On 3 April, Vietnam’s Civil Aviation Authority fined Vietjet employees Le Vu Nhiem and Le Nguyen Minh for not allowing Ms Nguyen Thi Van board her return flight to Hanoi.
On 2 April Ms Van reported to Vietjet’s check-in deskat Da Nang International airport. The woman was told she would not be allowed to board because of her severe mobility limitation.
Ms Van’s objections to the discriminatory decision fell on deaf ears. To be able to return to Hanoi, the wheelchair user had to purchase another ticket on Vietnam Airlines.
An airline representative said Ms Van could not be allowed to board her flight because she failed to notify the airline for her request for assistance. The airline said she should have not been accepted for travel on her outbound flight.
The spokesperson added Ms Van could not be taken via ambulift to the remote stand where the plane was parked due to "safety reasons."
On Friday, the CAA reviewed Ms Van’s complaint and ruled that Vietjet’s employees breached national rules. Both employees were fined them the highest civil penalty, VND 5 million (USD233). The average monthly salary in Vietnam is approximately USD150.
Vietjet operates a fleet of 21 Airbus A320 to 20 destinations. The airline caps the number of passengers with reduced mobility requiring help boarding the plane to two per flight.
Disabled passengers are warned that they may be charged for assistance and services like highloaders at airports where help is provided by third parties.
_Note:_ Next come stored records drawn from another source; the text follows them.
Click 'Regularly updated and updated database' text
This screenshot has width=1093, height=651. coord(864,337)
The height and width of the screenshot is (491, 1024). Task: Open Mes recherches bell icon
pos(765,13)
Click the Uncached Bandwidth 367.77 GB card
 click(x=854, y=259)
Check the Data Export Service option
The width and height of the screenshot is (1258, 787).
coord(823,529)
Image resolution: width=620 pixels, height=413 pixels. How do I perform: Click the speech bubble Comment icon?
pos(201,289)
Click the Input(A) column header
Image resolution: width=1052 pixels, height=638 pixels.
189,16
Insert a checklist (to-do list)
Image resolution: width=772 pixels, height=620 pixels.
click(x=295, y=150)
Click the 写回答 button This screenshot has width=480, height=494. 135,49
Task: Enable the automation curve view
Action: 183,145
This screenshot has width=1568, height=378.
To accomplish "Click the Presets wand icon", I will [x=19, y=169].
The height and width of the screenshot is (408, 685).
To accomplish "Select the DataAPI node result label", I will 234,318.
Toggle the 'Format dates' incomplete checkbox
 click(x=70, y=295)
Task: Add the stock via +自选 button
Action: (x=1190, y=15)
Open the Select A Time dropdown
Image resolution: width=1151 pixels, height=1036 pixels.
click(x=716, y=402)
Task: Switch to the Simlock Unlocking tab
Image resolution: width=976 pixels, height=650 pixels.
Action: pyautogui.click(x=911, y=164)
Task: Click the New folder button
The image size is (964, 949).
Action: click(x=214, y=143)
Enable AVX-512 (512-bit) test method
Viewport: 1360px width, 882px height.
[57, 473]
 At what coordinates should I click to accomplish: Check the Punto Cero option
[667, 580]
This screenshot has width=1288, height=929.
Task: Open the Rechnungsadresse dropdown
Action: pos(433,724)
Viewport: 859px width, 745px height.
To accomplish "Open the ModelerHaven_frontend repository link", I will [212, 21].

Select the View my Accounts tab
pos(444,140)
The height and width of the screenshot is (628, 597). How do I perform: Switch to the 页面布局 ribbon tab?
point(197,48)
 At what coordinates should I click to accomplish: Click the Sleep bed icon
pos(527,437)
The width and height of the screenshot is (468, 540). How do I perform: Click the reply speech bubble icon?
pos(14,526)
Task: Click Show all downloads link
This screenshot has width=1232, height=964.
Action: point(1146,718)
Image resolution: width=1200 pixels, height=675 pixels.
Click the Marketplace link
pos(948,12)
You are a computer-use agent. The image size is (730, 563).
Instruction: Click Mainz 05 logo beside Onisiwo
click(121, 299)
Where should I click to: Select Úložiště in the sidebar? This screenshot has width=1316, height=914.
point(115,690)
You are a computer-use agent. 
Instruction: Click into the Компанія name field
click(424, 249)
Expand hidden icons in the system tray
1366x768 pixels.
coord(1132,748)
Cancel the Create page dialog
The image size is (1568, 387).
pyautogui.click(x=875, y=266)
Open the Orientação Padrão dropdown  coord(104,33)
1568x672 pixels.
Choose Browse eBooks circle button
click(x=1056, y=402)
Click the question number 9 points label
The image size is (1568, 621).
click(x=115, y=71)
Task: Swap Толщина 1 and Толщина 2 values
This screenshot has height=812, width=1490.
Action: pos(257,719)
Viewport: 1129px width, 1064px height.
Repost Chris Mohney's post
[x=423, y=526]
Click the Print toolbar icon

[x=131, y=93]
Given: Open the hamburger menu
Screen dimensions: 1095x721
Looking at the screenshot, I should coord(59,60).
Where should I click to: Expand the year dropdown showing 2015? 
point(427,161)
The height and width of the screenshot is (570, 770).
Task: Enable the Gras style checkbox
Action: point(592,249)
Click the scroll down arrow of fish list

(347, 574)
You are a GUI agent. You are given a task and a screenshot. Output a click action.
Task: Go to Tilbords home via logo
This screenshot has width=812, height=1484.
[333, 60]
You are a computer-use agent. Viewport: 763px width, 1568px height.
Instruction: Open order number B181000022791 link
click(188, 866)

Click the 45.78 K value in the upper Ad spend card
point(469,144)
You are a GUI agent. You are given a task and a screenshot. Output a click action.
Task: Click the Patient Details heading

Despite its discriminatory terms of carriage, the low cost carrier received a “Golden Star Award for Quality” from Business Initiative Directions Switzerland.
The airline also earned Merit of Distinction by Ministry of Transport of Vietnam in two consecutive years, and was named “the most friendly transportation and best promotion Airline in Vietnam” by Spend and Use Advisory Magazine.
VietJetAir is one of three airlines in the world (with American Airlines and Qantas) to have a plane decorated with characters from the Disney animation Planes. Another aircraft is painted with the Pepsi logo.
Reduced Mobility Rights is contacting Disney and Pepsico to understand the reason behind the association of their brands with an airline openly discriminating against people with disabilities
According to a research of the World Bank people with disabilities in Vietnam account for about five to seven percent of the population.